Sunday, August 17, 2008

A very personal wildlife experience

There are no helicopters in this post, but it's still worth making. Last night I got kicked in the nuts by a manta ray.

I was on a nighttime snorkel/dive adventure with a local outfit. The way it works is all the divers sit on the bottom, 80 feet deep, and all the snorkelers float on the surface, and everyone points their dive lights into the middle. The column of light attracts clouds of plankton, creating a Las Vegas-style all-you-can-eat buffet for the mantas.

There were over a dozen of them, averaging ten feet across and a thousand pounds each, swooping in great inverted loops with their alabaster bellies brushing just inches from us snorkelers. You can see where this is going.

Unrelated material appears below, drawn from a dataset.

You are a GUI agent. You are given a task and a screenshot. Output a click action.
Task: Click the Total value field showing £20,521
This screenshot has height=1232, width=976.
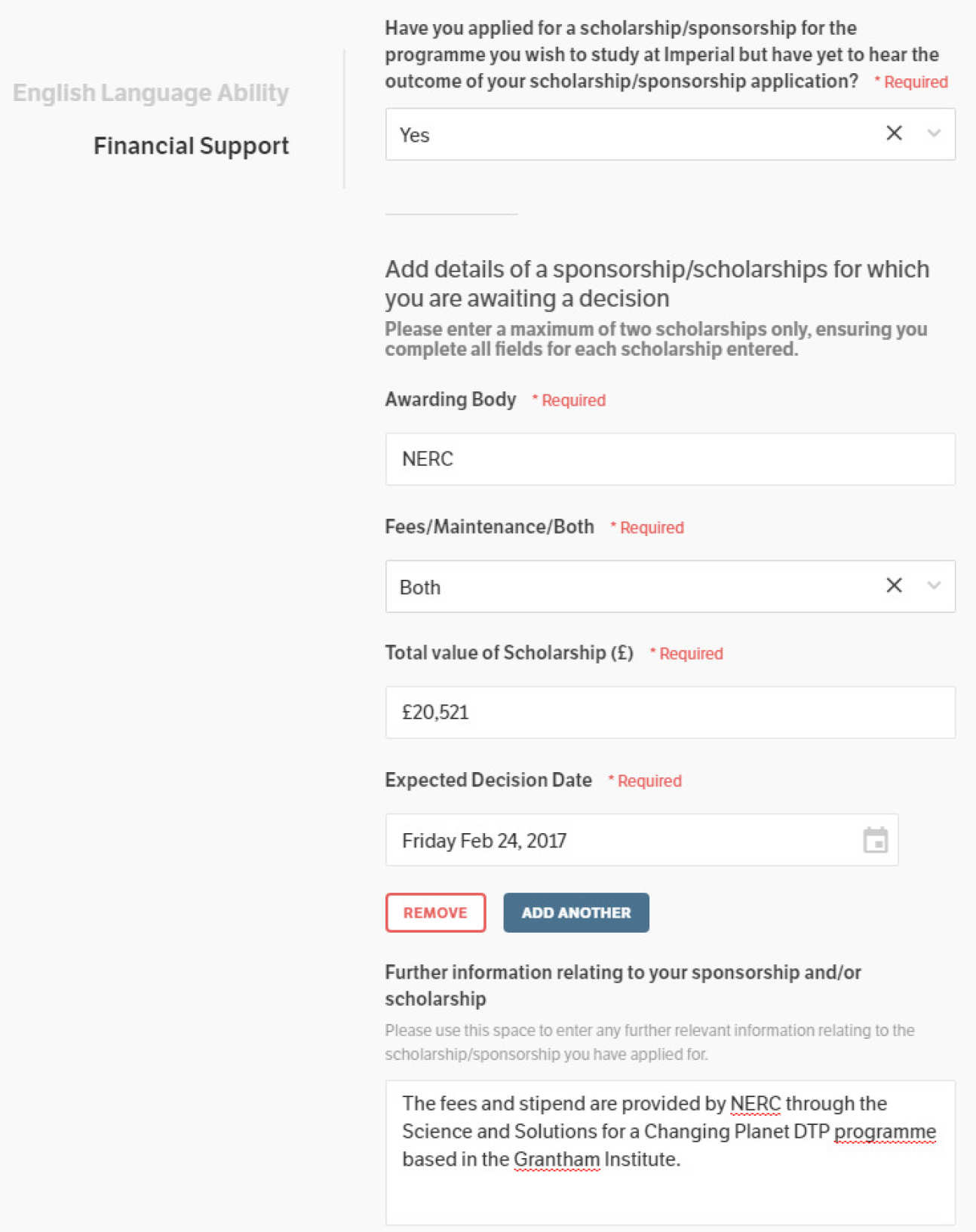pyautogui.click(x=670, y=713)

I was on the periphery of the group, and fairly consumed by the experience, so I didn't notice when all the divers and snorkelers started leaving, taking their lights with them. Before long, I was the only light left, which is the equivalent of being that last lonely triangle of double-fudge cake when a busload of ranchers from the Arkansas Cattlemen's Convention is just finishing their buffet.

Suddenly, every manta within five miles wanted their mouth right in front of me. I was a fragile slice of humanity trapped in eight inches of water above a horde of ancient giants swirling up out of the gloom to assault my tiny candle.

Right about that time, I heard the dive guide call my name to tell me to get moving. I popped my head out of the water to listen, which thrust my hips slightly down into the water.

They may look graceful when they swim, but getting hit by a thousand pounds of anything, even if its a glancing blow, is pretty rough. It's like getting racked by a Volkswagen. Luckily, my thigh took most of the shot, or I might have become the tragic dead end to an otherwise long line of vibrant male virility.

Next time, I'm wearing a cup.

1 comment:

The Great Land said...

Funny - you're a very prolific writer. Like the blog.